I know, and I made another one back, about F911 reminding me of a certain wartime Disney cartoon, but I don't think you can even joke about F911 on the HTF, so, I edited the post.
First dvd I ever bought, boy was it jam packed with goodies, it was hardly out of my player the first few weeks I had it. Should have been a 2-discer. I hope they remaster them properly and get rid of that nasty greenish tinge...
All three Matrix films have that green tint on purpose. When the characters are inside the Matrix it's supposed to reflect the code around them. Outside of the Matrix like in Zion or the ships there's a blue life tint to the picture. The green tint is just more noticeable on the first DVD because the transfer is too bright (something the Wachowskis have apparently commented on).
Pretty funny, Ernest. In 1999, though, Disney was still pretty out of touch with the DVD market--obviously, since the remastered release of Pinocchio that year on VHS had more extras on it than the DVD did!
almost every infinifilm dvd from new line. ton's of extras, lot's of tracks (dd 5.1, dts, audio c., dub track). ohh, and dont's forget the lord of the rings extended editions
Don't forget the jam-packed DVD edition of DRAGON THE BRUCE LEE STORY, which crammed everything from the LD onto DVD, including - unfortunately - the non-anamorphic letterboxed print.
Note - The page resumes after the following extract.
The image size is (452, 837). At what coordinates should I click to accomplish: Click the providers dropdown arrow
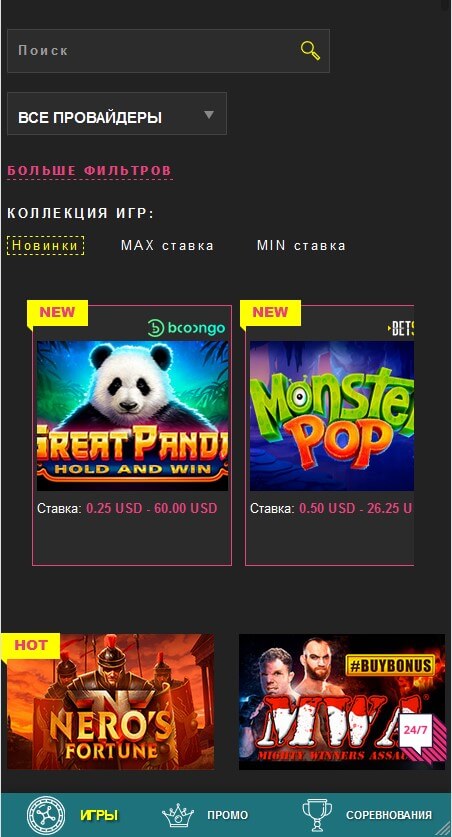209,114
I'm hoping Universal will do for this what they're doing with a couple of other titles from the same era (such as THE THING) and reissue the same disc, same extras, with a brand new anamorphic transfer. This is one movie that really deserves the upgrade, and the extras are fantastic.
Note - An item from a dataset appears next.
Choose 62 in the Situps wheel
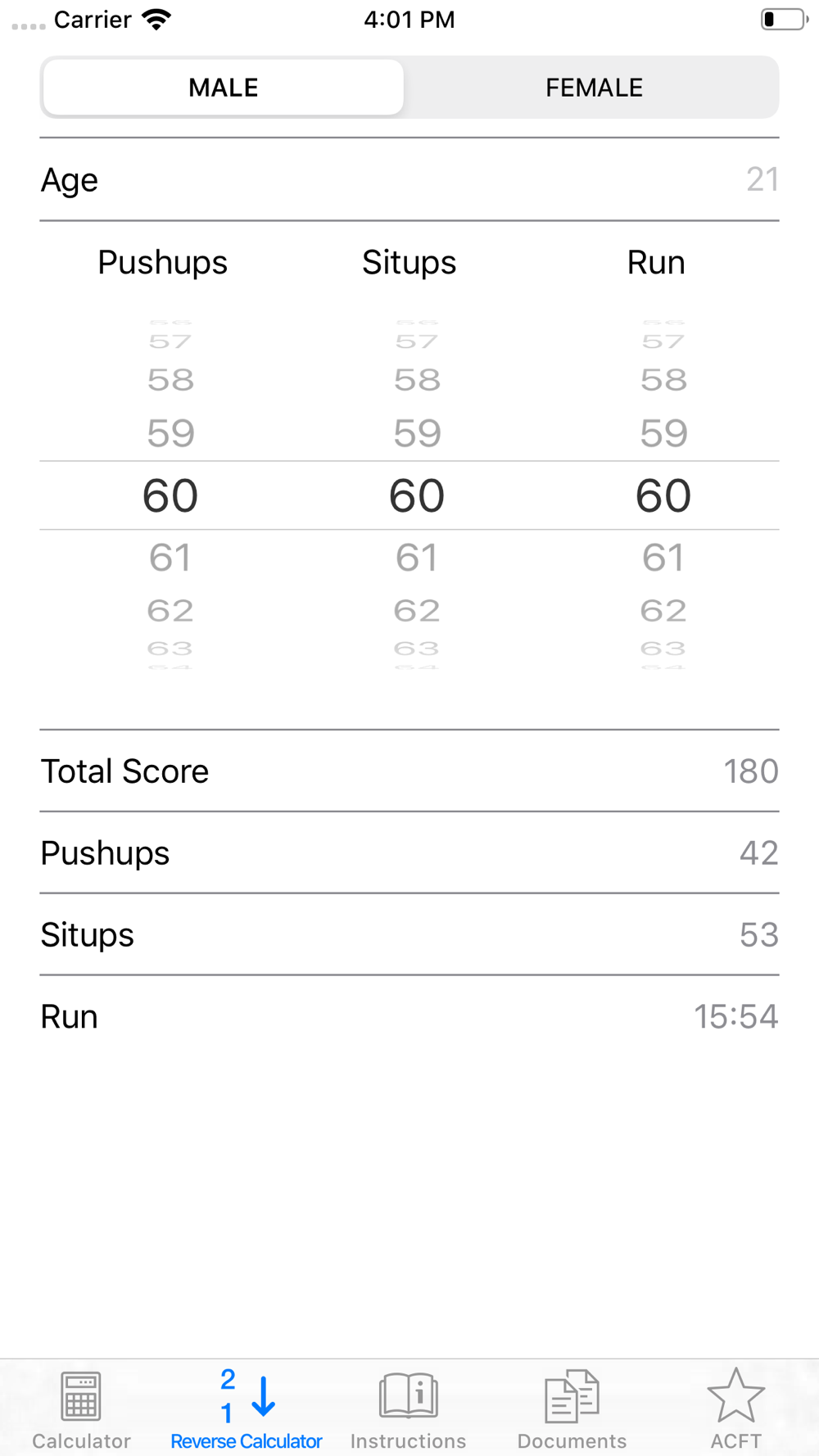The image size is (819, 1456). coord(417,611)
The original release of ALIEN was a single disc and had a 5.1 and 2.0 track for the film as well as a Ridley Scott commentary, and isolated score and a second isolated production audio and alternate cue track. It also had fully animated menus and cut scenes on the disc.
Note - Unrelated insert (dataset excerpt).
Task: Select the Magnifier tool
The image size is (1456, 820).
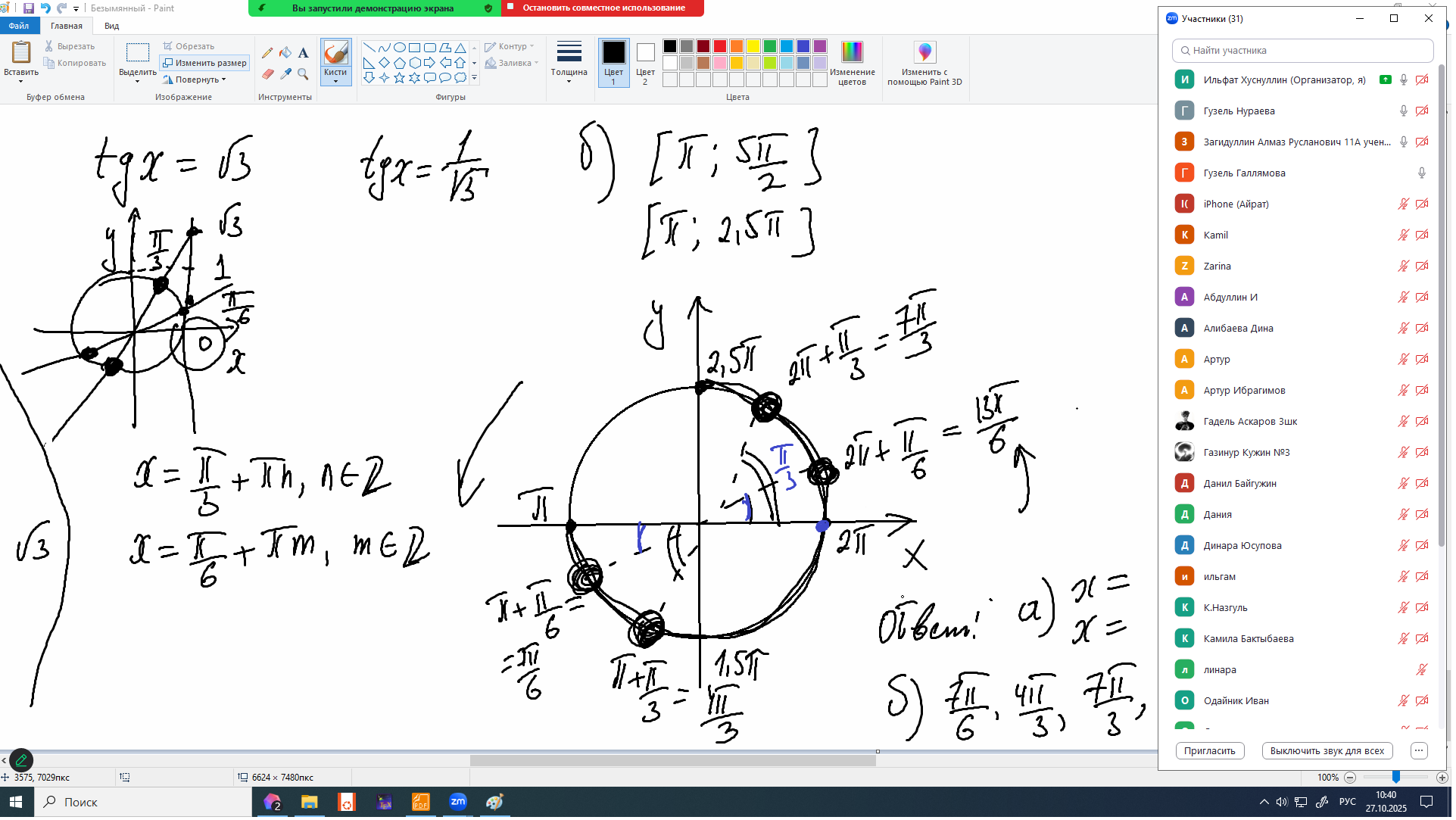Action: (x=304, y=74)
Mallrats - Anamorphic Widescreen (1.85:1) - Dolby Digital 5.1 (English) and Dolby Digital 2.0 (French) - Audio Commentary from the Cast and Crew - Video Segments from the Audio Commentary (25 minutes) - Retrospective (25 minutes) - Deleted Scenes (62 minutes) - Music Video (4 minutes) - Theatrical Trailer (2 minutes)
That's a 95 minute film with three audio tracks and almost two hours of additional bonus video material.
I'll add Shallow Hal (not even an SE) because I watched it a few days ago and was surprised. It has a *lot* of extras, and I found them surprisingly unboring for a "superficial" movie I was very dubious about. Way more/better less PR-fluffy content than what's on a typical SE these days.